The one person, the one voice which had come to symbolize Lalon music in Bangladesh is gone. Farida Parveen had become the voice that mattered when singing Lalon songs. In fact she had brought this particular genre of music to the crowd the post 1971 Bangladesh in a way none had. It rose with her, her popularity surging as Bangladesh grew, breeding a new culture that was willing to embrace much because so much was available to do so with no restrictions on for the moment.

It was a time when various media were emerging and music had for the first time a chance to really become popular thanks to television at first and then later other media. What seventy five years back was very rural and very niche too had begun to enter the main street sitting homes. And Farida Parveen was there to weave her magic and gain an audience the size no Lalon singer had gone before.

It was a time of transition from the early to the mid-70s and fifty years later as she departs, another transition is here.

Lalon at the time of change

The esoteric folk religious culture movement of Baulism which Lalon was a part of had existed for long, taking different shapes and forms that had reached a point of change unknown to all. That trigger is spelt as colonialism.

Lalon came from a rural Kayastha Hindu clan which in impoverished but not starving Bengal had no clout and neither any route to move up. While society was in the clutches of rural religious structures including feudal, the state was in the hands of the Turko-Afghans, a decaying feudal ruling system that had run out of steam surviving largely because none was there to topple it.

The British did and not with any fanfare but the local ruling class had little chance to resist anyway. Socio economic power had already moved on to the new mercantilist class which included both the British and their local beniya friends. A new and uncertain world was about to be inaugurated which would impact most on Lalon and his fellow villagers deep in folk culture born in social despair.

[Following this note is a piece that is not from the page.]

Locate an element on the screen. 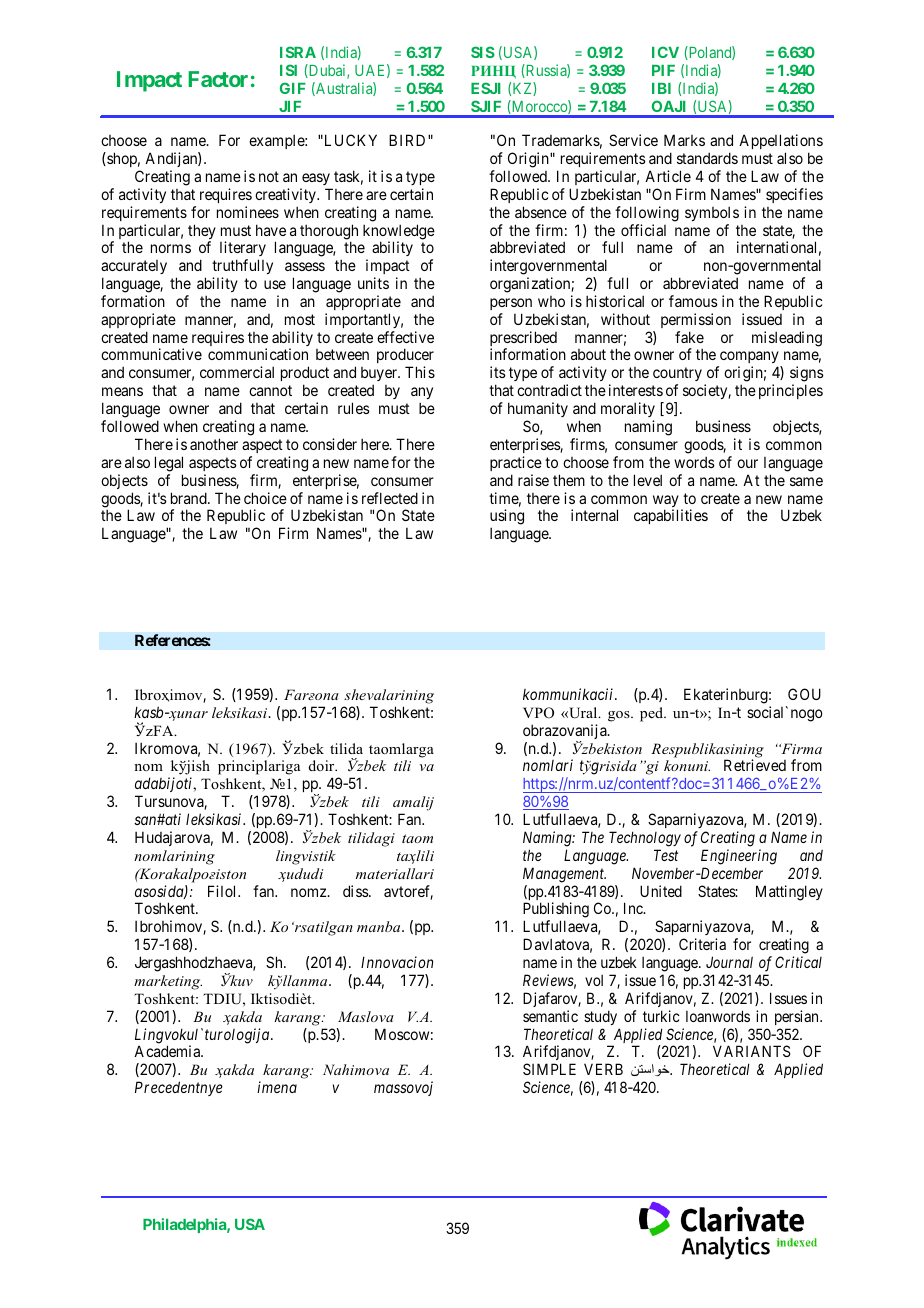  SIS is located at coordinates (483, 52).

History shows that rural Bengal produced a new class of elite, located in urban power structures of colonial commerce but with a foot in rural Bengal as seminars. They also promoted local indigenous culture as they were not threatened by it in any way. To put it succinctly, the local newly emerged zamindar class as in the Tagore family was, did much to ensure that the "akhra" to which Lalon belonged kept on singing. Such is history and with its twinge of irony.

Farida Parveen and the world of change

Farida Parveen came in when TV was taking off and the present 65 + generation was growing up to enter the world of new economics. The war of 1971 had just finished and the older values of a pre- 1971 were on the wane. A repackaging had been done with some degree of picking and choosing the components. It was another era of change which had earlier seen under the Tagores, with their feet firmly rooted in colonial culture including English education promoting a singing cult with esoteric Tantric religious practices and folk beliefs.

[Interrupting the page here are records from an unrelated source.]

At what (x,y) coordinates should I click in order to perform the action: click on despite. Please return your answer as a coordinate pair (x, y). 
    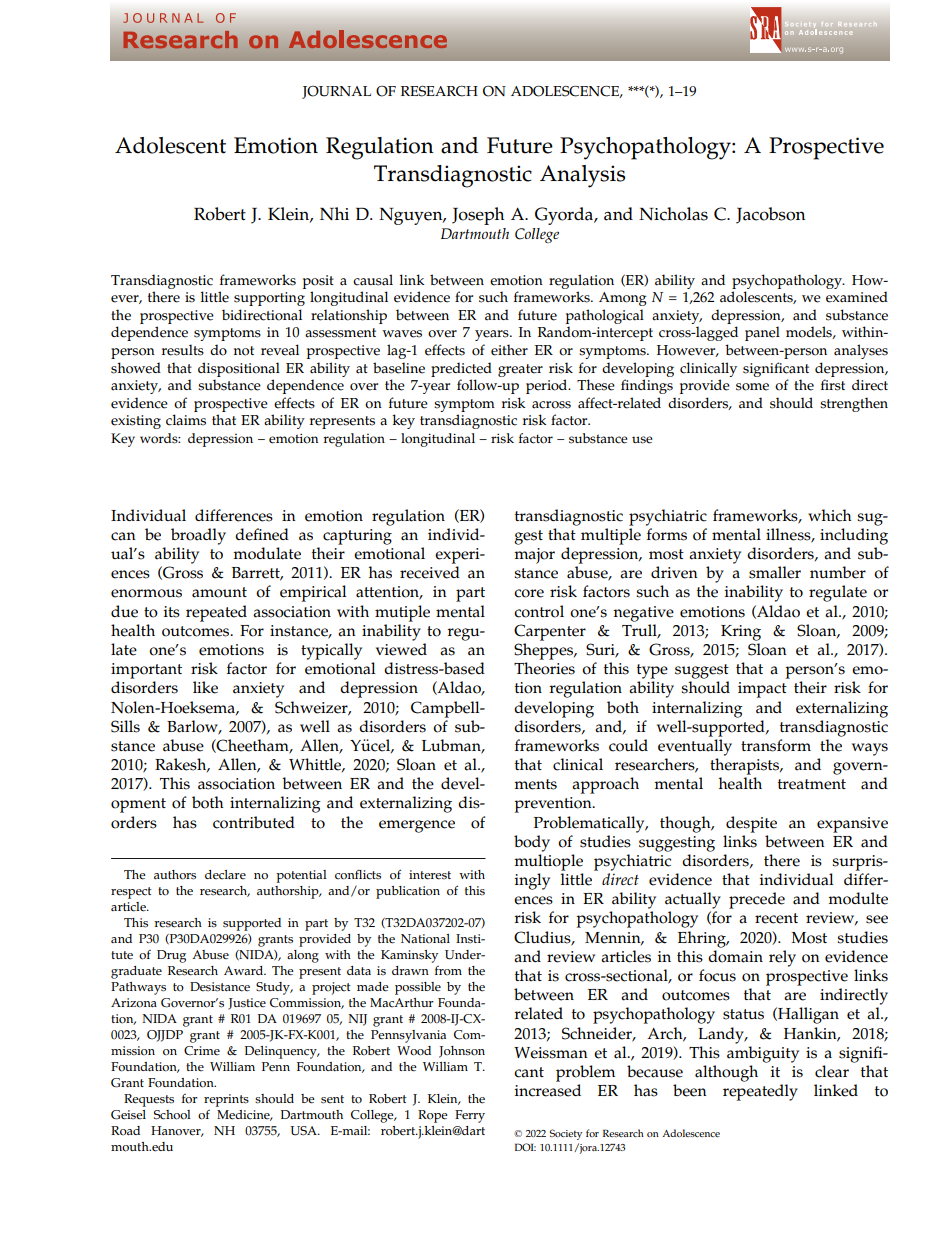
    Looking at the image, I should click on (751, 824).
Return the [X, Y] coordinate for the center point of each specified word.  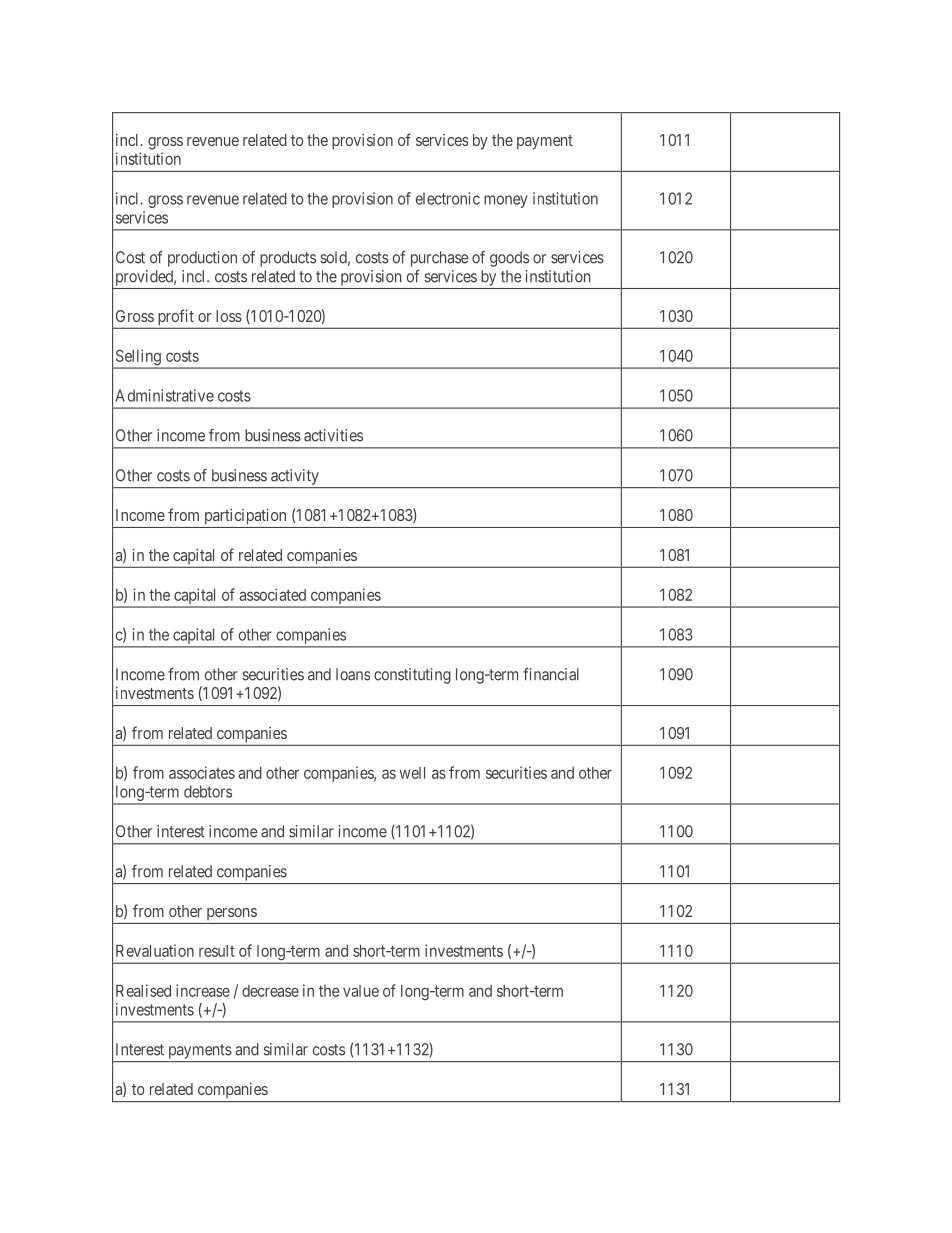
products [288, 259]
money [505, 201]
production [202, 259]
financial [551, 674]
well [412, 773]
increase [203, 990]
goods [509, 259]
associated [272, 594]
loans [353, 674]
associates [202, 772]
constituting [412, 676]
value [361, 991]
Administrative [164, 395]
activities [333, 435]
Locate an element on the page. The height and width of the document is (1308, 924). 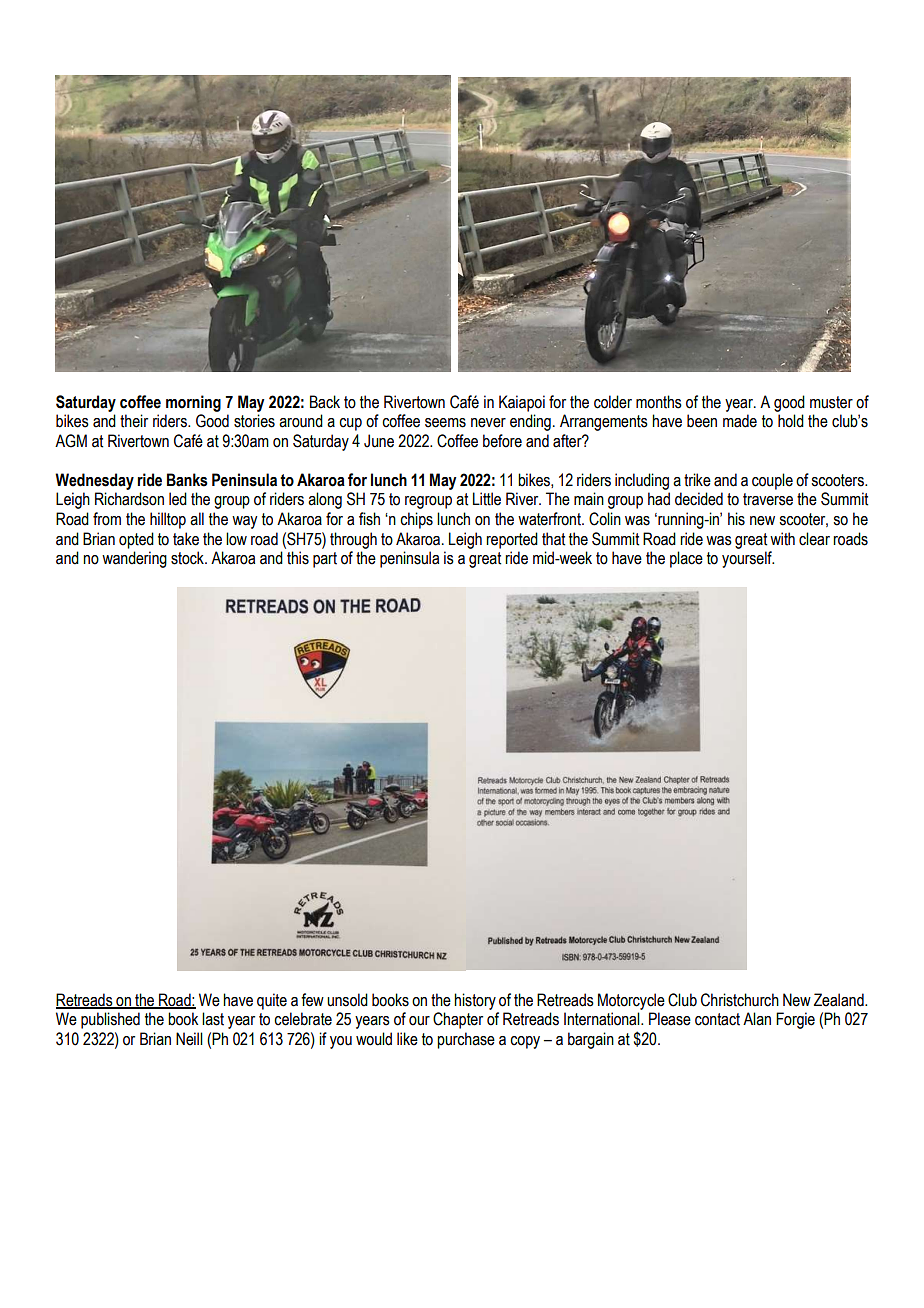
seems is located at coordinates (445, 423).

So much was in like focus on tradition including rural culture redrawn with urban colours but so the less discussed one was about flying high on marijuana's cheap wings and congregation of the urban left outs and walkouts, all congregating in spaces where none bothered to peep in - the many mazars and dargahs or the campus tea stalls.

And as Farida Parveen walked, singing about the bird which flew in and out of the cage with ease, she had caught a new generation and its lieutenant cluster's attention all too well. She along with others like Azam Khan, Lucky Akhand and others were drawing on a canvas of a time that was sharply changing as money was made in ease and cultural products sold enough to provide an almost decent middle class livelihood for the artistes.

Time of passing, another time of change

Her recent departure happened in a world which had changed dramatically from the world through the doors of which she had entered. Her own personal life was hit when the first marriage dissolved as her lyricist husband suddenly went against music in general as it was considered against his/their faith structure fed by new gurus. That was something she couldn't have seen coming but time rings its bells in strange tolls all the time.

She herself had once been the main platform of Lalon music and she was a legend but within her world others had emerged too including the Lalon band which fusioned their songs with Western music and instruments. She called fusion " confusion" expressing her unease but she herself had overshadowed the earlier singers including Moksed Ali Shai's akhrai tradition too as changes were rung in the post 1971 world.

In the post 2024 world, shrines were being torched and Lalon was being trashed and though still a national icon, a beleaguered one. After all, singing was no longer pious. More significantly, economies were not growing and society was largely geared towards external economies. Even the preferred drug of the young, yaba, was imported. The world had changed much compared to 1973 when she first sang.

With her passing away, the song has just not ended, the one she sang but an era which took her song as one of the several badges they liked to wear. She went as the era did too.